Is my business just a hobby?

Just need to cover this one very briefly. If you think your business is a business then it’s probably a business. You can’t pretend your business is a hobby just to avoid paying any tax. Ultimately it’s down to how ‘nice’ HMRC are feeling and by that read “how much budget do they have to chase the smaller businesses”. At the moment they have very little budget to do anything, but that doesn’t mean you’re off the hook. It’s really not worth the risk. You’re probably a business if:

  • You have business cards
  • You have a business web site
  • You have a business domain name
  • You sell regularly with a view to making a profit
  • You make things to sell
  • You sell things on a regular basis
  • You earn affiliate income through any means
  • You sell your services to people
  • You earn AdSense income (i.e. YouTube)

Selling random junk on eBay is only a business if you’re selling stuff for more than you paid for it. Remember, we pay tax on PROFITS not on TURNOVER. So even if your tiny eBay business is making a small profit, it’s probably making a substantial loss by the time you account for all your business expenses. Too bigger topic for this article. Back to my initial point though, if you think it’s a business it’s probably a business.

What if I sell personal items?

So there’s a couple of things to consider here. Remember you only generally pay tax on your business profits. So even if you introduced personal items to your business and sold them, you’d only pay tax if you sold them for more than you bought them. As most people don’t manage to sell their second hand tat for a profit this is rarely a concern.

However you do need to think about the dreaded Capital Gains Tax. I won’t cover that in much detail here but normally if you’ve sold more than £6,000 of personal items then you need to think about Capital Gains Tax. However, again, you only pay tax on the profits (the gain). So if you bought an item for £10,000 and sold it for £6,000 then HMRC don’t care about this. You haven’t made a gain.

Do I still need to register for Self Employment?

This is a very vague one. I’d say yes. Register and put the ball back in HMRC’s court. If you continually submit tax returns selecting the ‘No’ box as shown above, they may eventually stop asking you to complete a tax return. I’m not sure – it’s too early days to say. Register for self employment to play safe.

Do I still need to keep accounting records?

Again, this is very vague. I’d say yes no matter what. You’re still in business and it’s just good practice to keep good records. Cover your bases in case HMRC turn around and say “You know how you said you only earned £999 last year? Prove it.”. Tax audits go much more smoothly when you’re forthcoming with information and having ‘holes’ in your accounts from years when you happened to make less than £1,000 will just make life awkward for everyone.

I’ve made a trading loss – should I just ignore it?

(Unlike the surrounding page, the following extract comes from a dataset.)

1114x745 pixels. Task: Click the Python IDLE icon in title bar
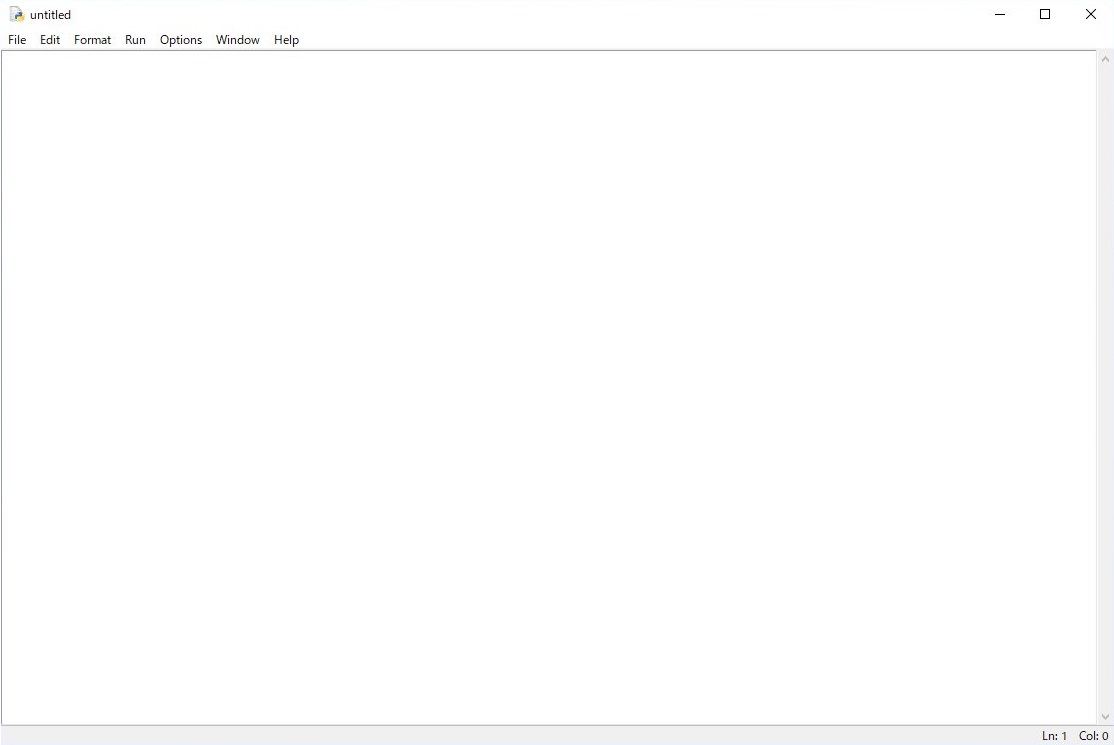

Ha ha! You’ve found the loop hole! Well, it’s not a loop hole. It’s a chasm of a hole that could catch out a lot of self employed folk if they invested heavily in their business in the first year while making less than £1,000 turnover. This is where you REALLY need to speak to an accountant. You need to safeguard your trading losses as these are an important part of running a business. You don’t have to pay tax on losses, obviously, and you can carry forward losses from year to year, generally. How do you do that if you haven’t completed a tax return? There is a little box on the tax return to allow for this, but it’s easily missed:

Trading Loss

I would say, if you’ve made a loss of any size you absolutely need to speak to an accountant and make sure it’s carried forward from year to year until needed. What happens if you don’t declare your loss? No idea – I suspect you’ve lost it… pardon the pun.

Wrapping this up

The new trading allowance is fantastic. It’s a welcome threshold that will make almost zero difference to the Treasury’s income while reducing paperwork for everyone. But, don’t lose out on your all important trading losses. If in doubt, speak to an accountant.